Tonight I shall probably listen to Little Dorrit again on CD. There are passages in that book I can never hear without the temptation to weep.

Don Irvine’s story

Part three

It’s a tiny apartment I have in Monaco — about the size of a postage stamp — but that’s okay. You don’t own an apartment in Monaco to live large but to save millions in tax. There’s just a bedroom, a sitting room (which serves as my office), a bathroom and a kitchen area. It’s nicely decorated though; Le Point magazine are going to do a little spread on it, and me. It’s a far cry from the sort of penthouse that John used to own in the Tour Odéon, but this apartment cost less than a tenth as much as that one did and does me for now. The pre-war, cream stucco building occupies the corner of the Rue des Violettes, and my apartment is on the second floor, above a chicken and pizza restaurant, which sounds awful but is actually quite handy given the size of my kitchen. From my bedroom window you can see across a picturesque series of steps that lead up onto Rue des Roses, and straight into the sitting room of the apartment opposite. It’s not very private but at this price I can’t really complain. Not when I consider how much money I’ll be saving when, eventually, I move out of London and live here permanently. The apartment opposite is owned by a woman who I think must be a prostitute; she spends ages getting ready to go out and all sorts of men seem to visit her at various times of the day and night. People-watching: it’s one of the things that make Monaco so fascinating. At night the delivery motorcycles for the chicken and pizza restaurant can get a bit noisy as they rev up like angry mosquitoes; and the electrical wholesaler next door to the chicken and pizza place seems to open pretty early in the morning when several white vans collect outside to load up with various bits and pieces; but that’s just the penalty you pay for living in an interesting part of town. Other than that, everything is working out just fine.

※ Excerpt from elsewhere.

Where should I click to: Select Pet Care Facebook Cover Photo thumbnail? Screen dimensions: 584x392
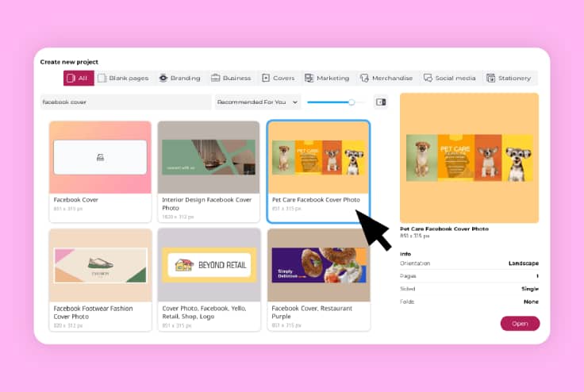(318, 157)
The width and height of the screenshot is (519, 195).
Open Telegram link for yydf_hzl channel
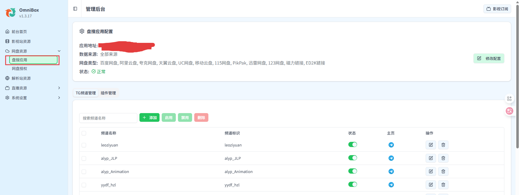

Whenever I’m in Monaco I’m always up early to catch the best of the day; so, most mornings at around six o’clock, I put on a pair of Bose noise-cancelling headphones and start writing on my iMac. I work through until midday, when I go to Le Neptune Plage, which is a private beach on Larvotto. In the summer Le Neptune is always busy and it’s usually advisable to reserve a sunbed, which costs about twenty euros a day. That’s where I eat my lunch. I have the set menu, which is about forty euros. They know me there and I like that. The water is nice but right now it’s best not to swim at all because of the many jellyfish. I stay at Le Neptune until about four, when I go and do another five hours at my desk before going out again to have dinner somewhere. Usually I go to the Hôtel Columbus, which is a pleasant half-hour walk — if you don’t mind all the tourists. You get used to them — even the large coaches that deliver them in their hundreds just outside Casino Square. Anyway I’m not really here often enough to mind them very much. My books are already published in forty-seven languages, so I’m frequently touring a new title abroad. It’s a rare month when I don’t have to go to another country to promote something; this year I have a book being published somewhere, in translation, every week.